# Start of Supplied data
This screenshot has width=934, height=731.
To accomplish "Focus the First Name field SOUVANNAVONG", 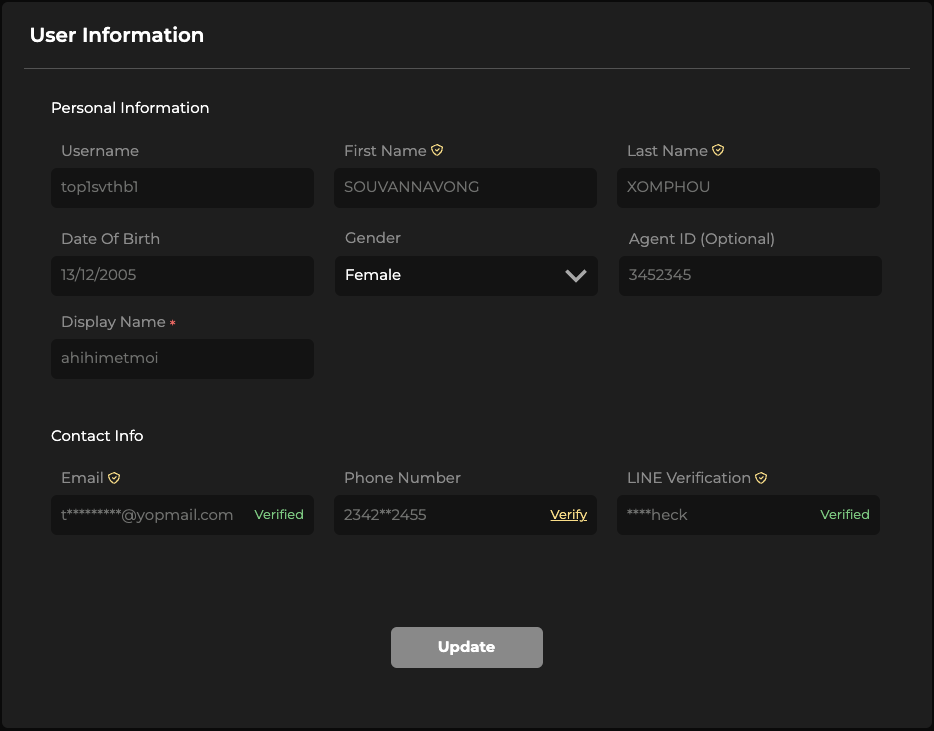I will [x=465, y=187].
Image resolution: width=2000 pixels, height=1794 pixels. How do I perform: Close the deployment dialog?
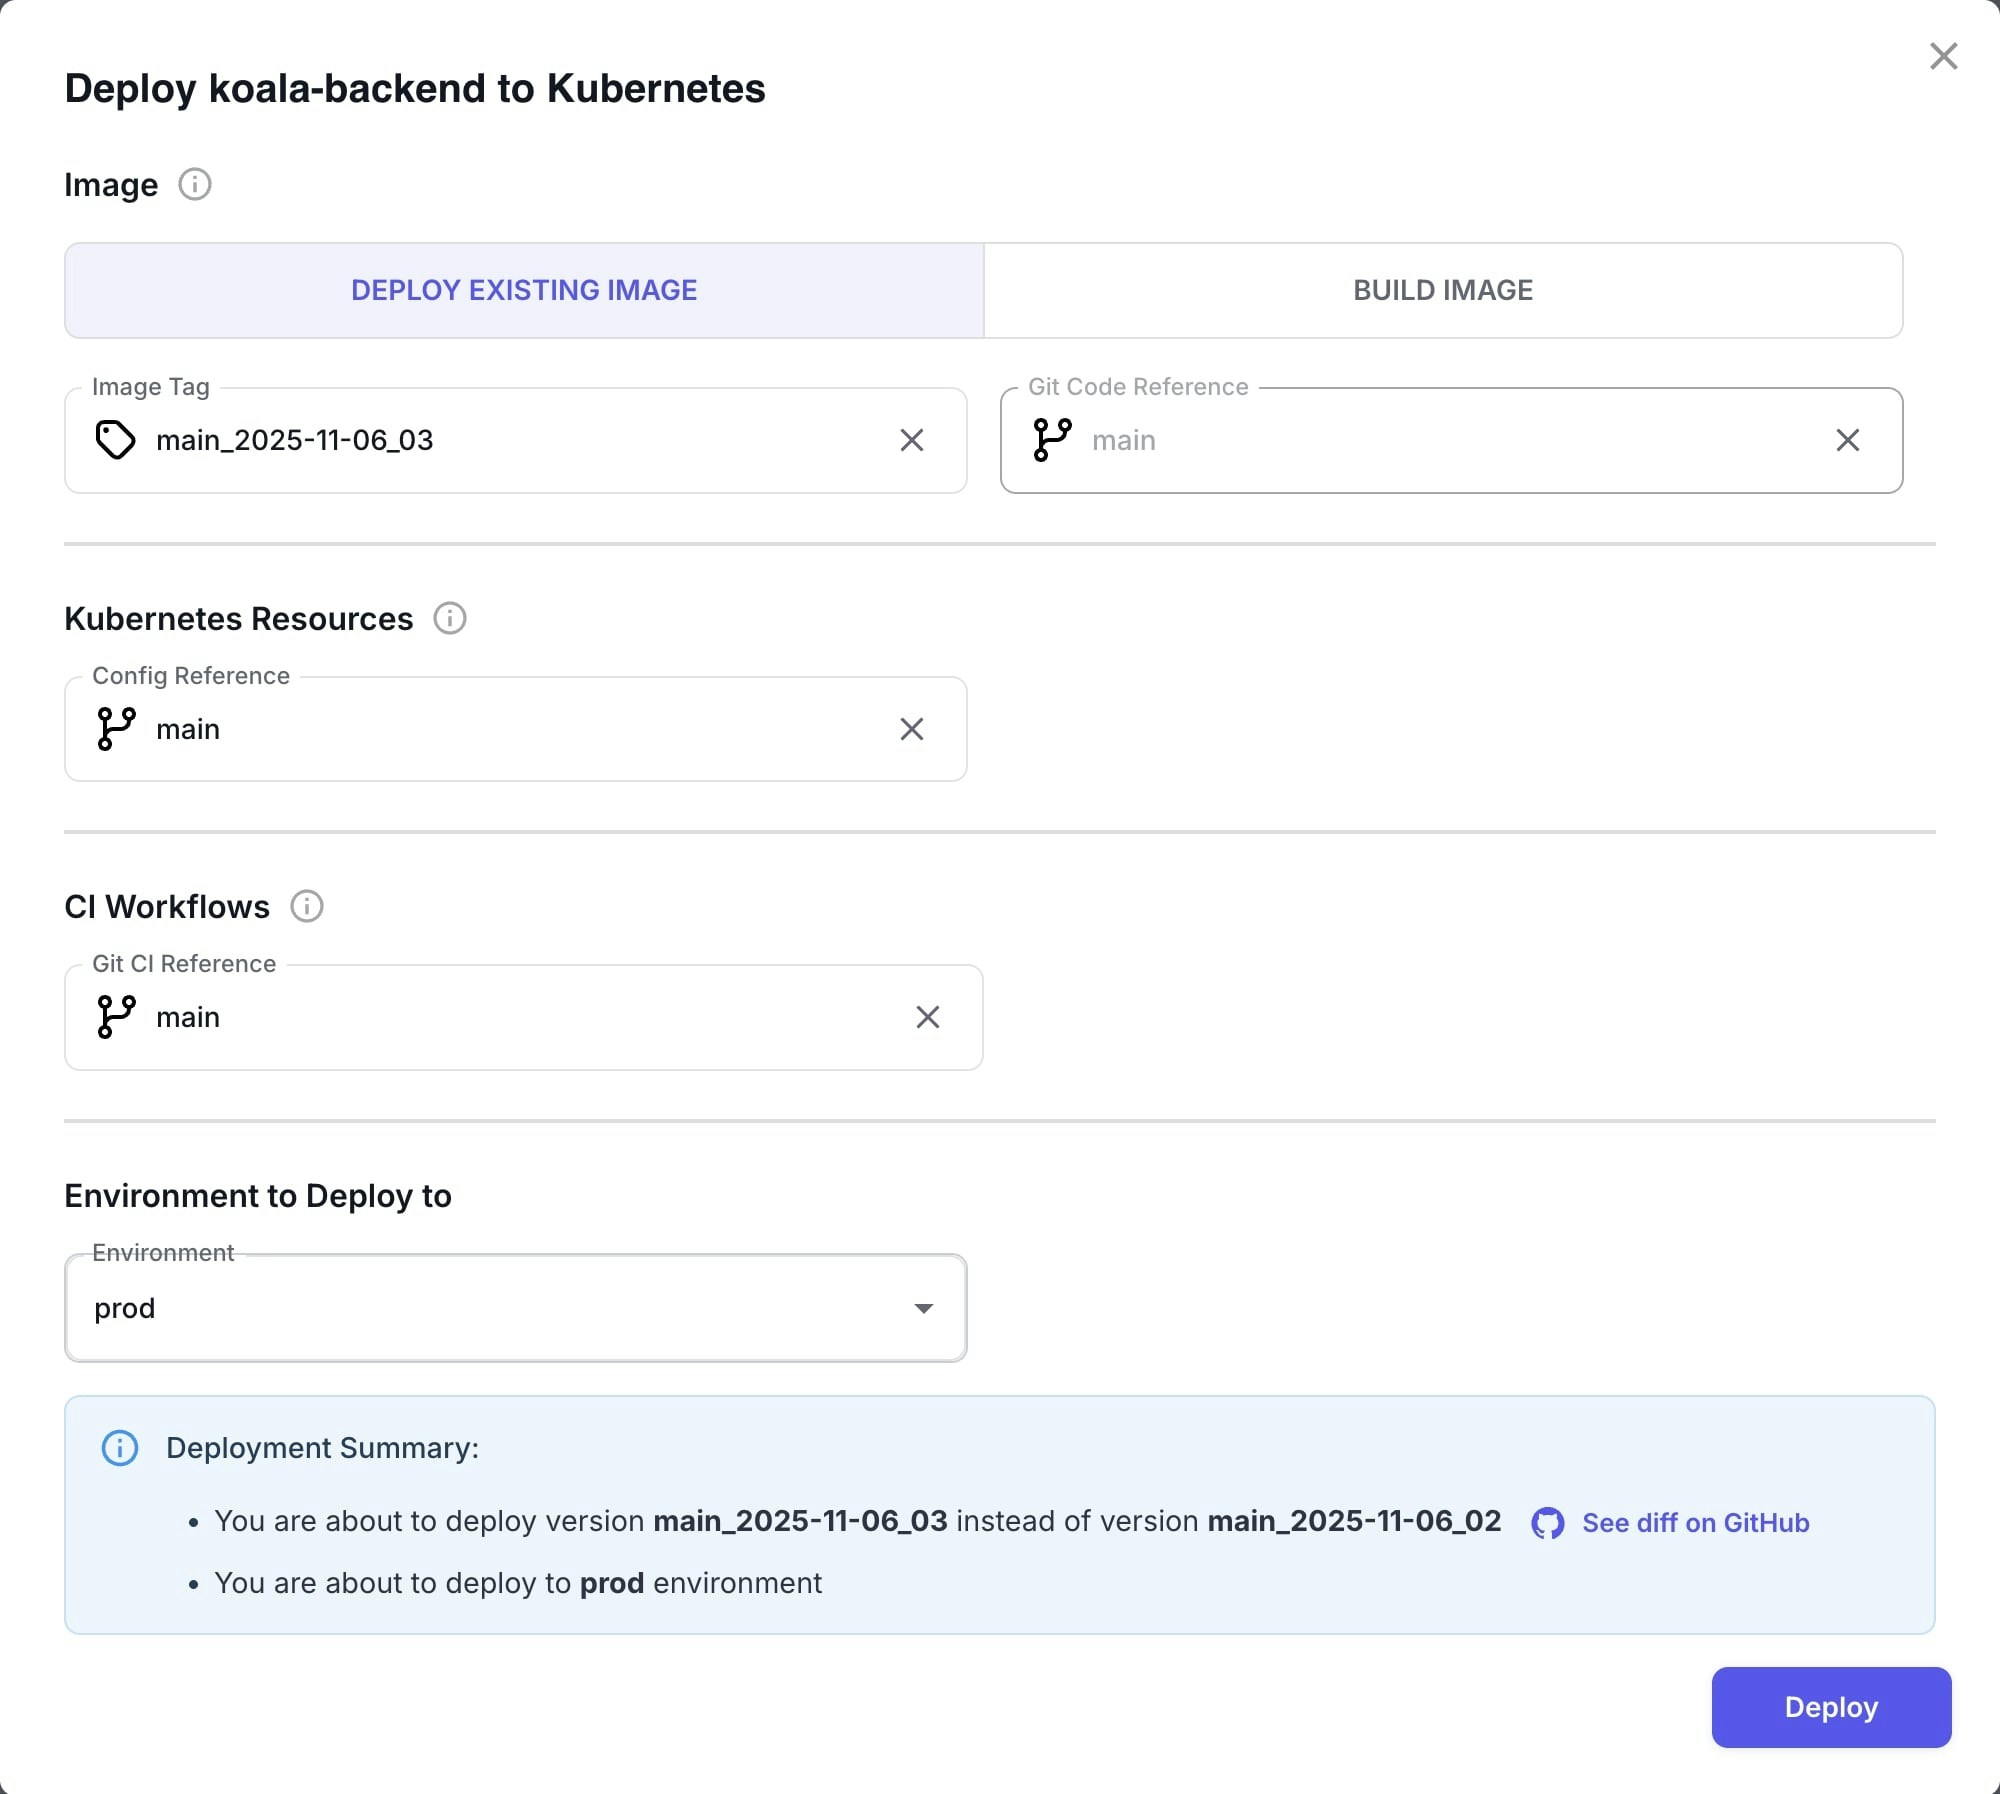(x=1943, y=56)
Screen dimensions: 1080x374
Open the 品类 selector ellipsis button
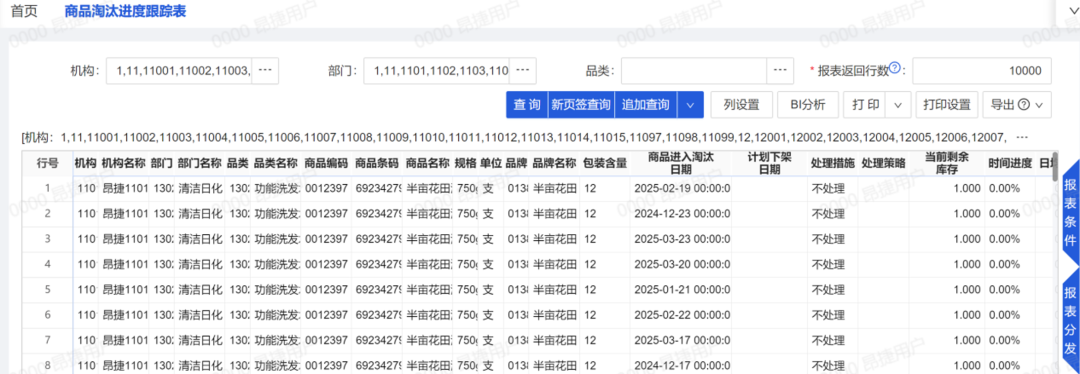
# End of Supplied data
Brief:
Output everything from the line containing "Screen dimensions: 1080x374" down to the end of the data as a Markdown table with the columns Number and Data line, one row per line, leaving out blank lines and pictures.

Answer:
| Number | Data line |
|---|---|
| 1 | Screen dimensions: 1080x374 |
| 2 | Open the 品类 selector ellipsis button |